Data excerpts: Begin

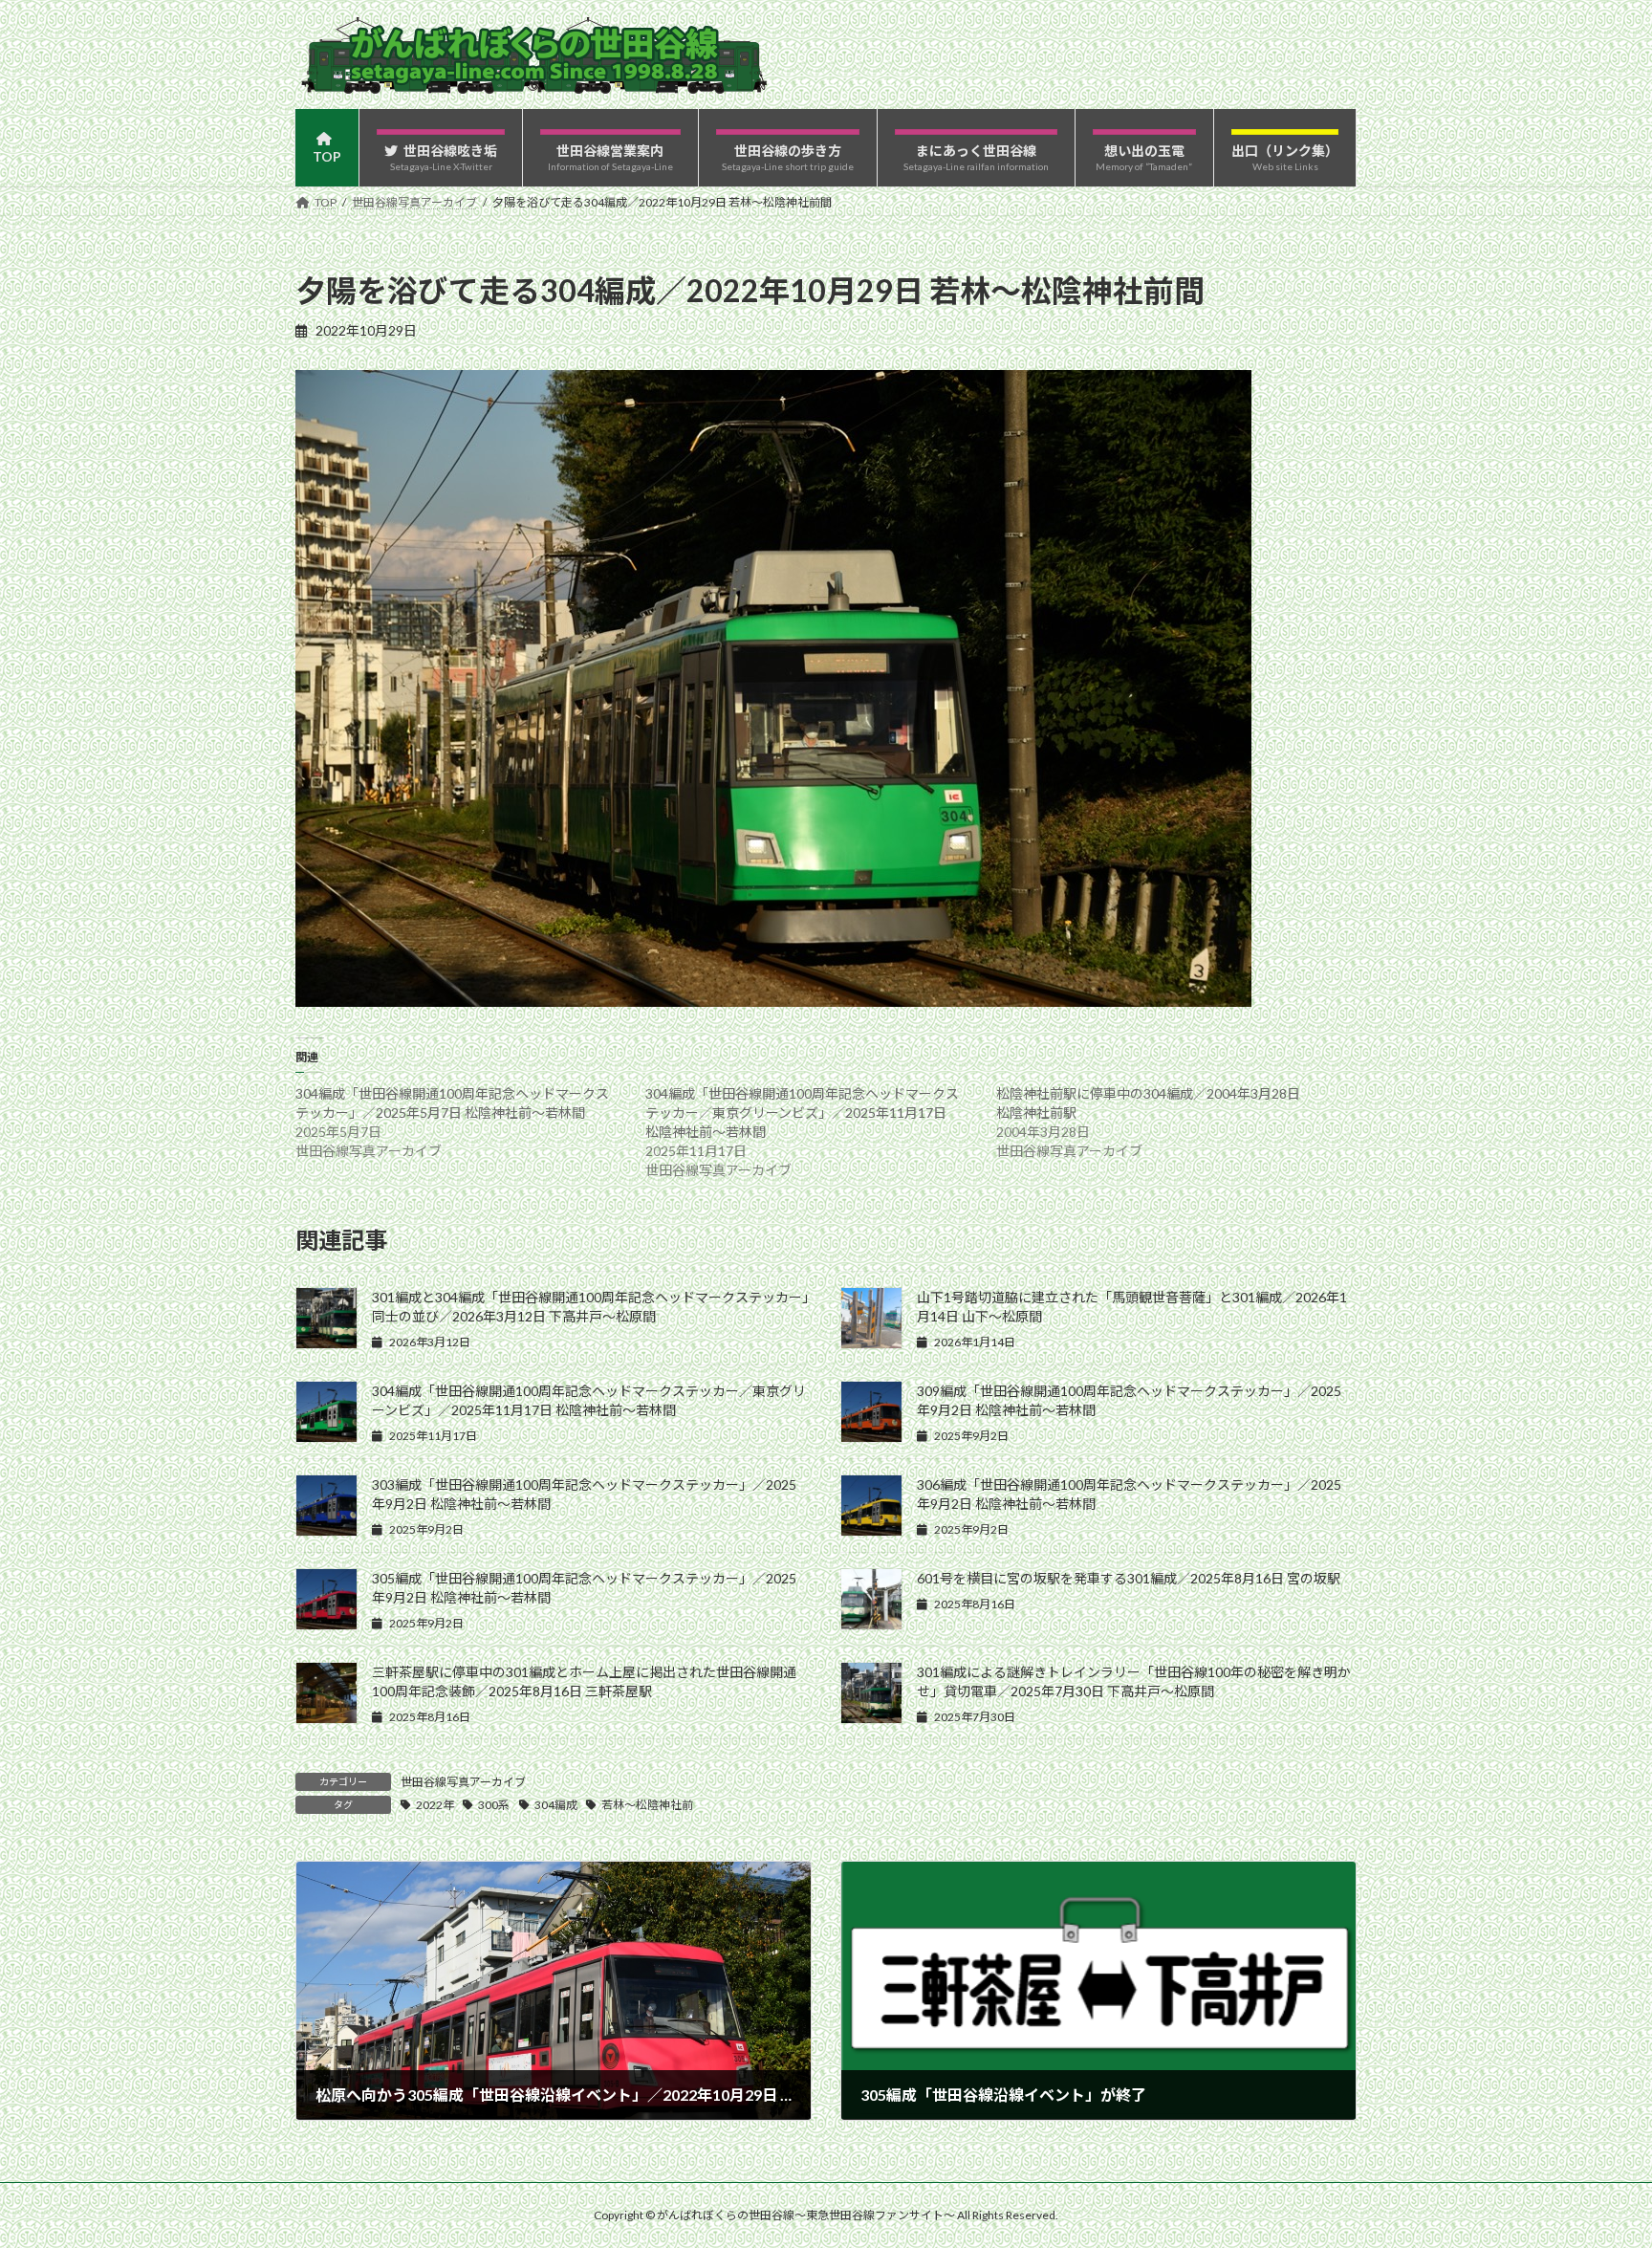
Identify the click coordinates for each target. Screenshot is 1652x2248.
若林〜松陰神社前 (647, 1805)
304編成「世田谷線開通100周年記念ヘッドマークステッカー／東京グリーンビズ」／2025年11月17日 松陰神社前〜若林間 (802, 1112)
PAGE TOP (1596, 2162)
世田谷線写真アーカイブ (463, 1782)
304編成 (555, 1805)
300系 (494, 1805)
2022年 (435, 1805)
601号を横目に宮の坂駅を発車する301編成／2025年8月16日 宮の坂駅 (1128, 1578)
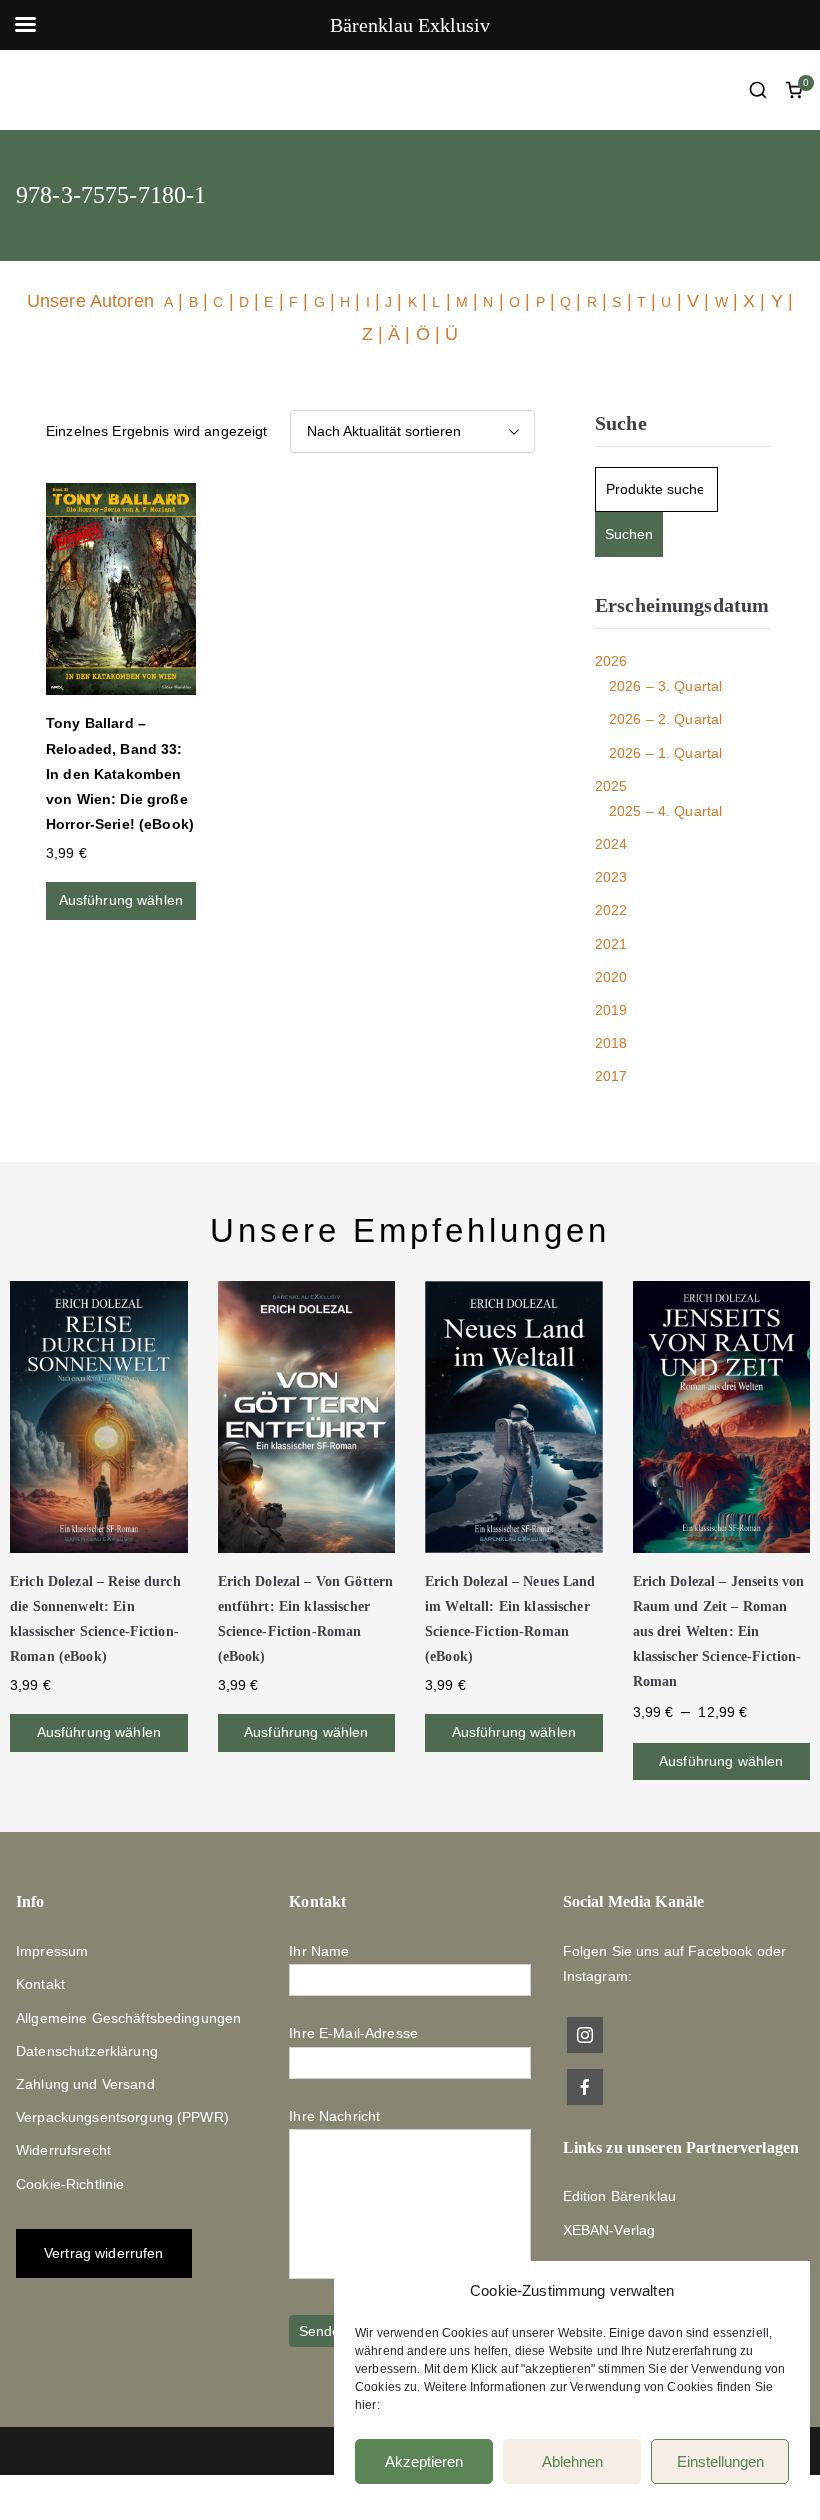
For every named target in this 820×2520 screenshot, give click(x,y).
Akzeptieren (424, 2461)
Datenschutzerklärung (87, 2051)
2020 (611, 977)
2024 (611, 844)
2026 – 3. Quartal (665, 686)
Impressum (52, 1951)
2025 (611, 786)
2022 (611, 910)
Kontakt (40, 1984)
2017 (611, 1076)
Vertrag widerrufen (104, 2253)
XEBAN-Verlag (609, 2230)
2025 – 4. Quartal (665, 811)
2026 (611, 661)
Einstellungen (720, 2461)
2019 (611, 1010)
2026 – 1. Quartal (665, 753)
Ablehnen (572, 2461)
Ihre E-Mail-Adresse (353, 2033)
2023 (611, 877)
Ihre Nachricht (334, 2116)
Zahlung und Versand (85, 2084)
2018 (611, 1043)
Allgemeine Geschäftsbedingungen (128, 2018)
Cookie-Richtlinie (70, 2184)
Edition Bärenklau (619, 2196)
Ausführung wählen (121, 900)
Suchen (629, 534)
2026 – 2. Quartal (665, 719)
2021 (611, 944)
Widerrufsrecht (63, 2150)
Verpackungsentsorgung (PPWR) (122, 2117)
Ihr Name (319, 1951)
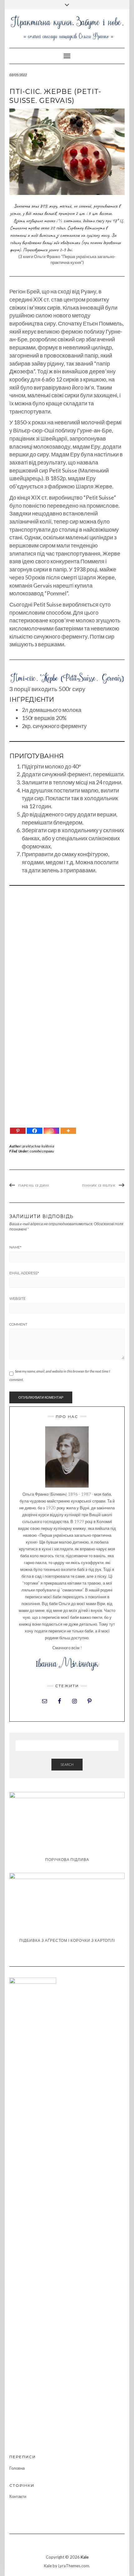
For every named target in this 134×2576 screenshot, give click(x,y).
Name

Data excerpts: End

▶ _Activity_
Transcribe exactly the lines from the one containing "Ihre Nachricht (334, 2116)" through the last line of the records above, and nothing else. Leave out the pictures.

▶ _Exercise response_
Ihre Nachricht (334, 2116)
Zahlung und Versand (85, 2084)
2018 (611, 1043)
Allgemeine Geschäftsbedingungen (128, 2018)
Cookie-Richtlinie (70, 2184)
Edition Bärenklau (619, 2196)
Ausführung wählen (121, 900)
Suchen (629, 534)
2026 – 2. Quartal (665, 719)
2021 (611, 944)
Widerrufsrecht (63, 2150)
Verpackungsentsorgung (PPWR) (122, 2117)
Ihr Name (319, 1951)
For every named target in this 134×2576 screenshot, give click(x,y).
Name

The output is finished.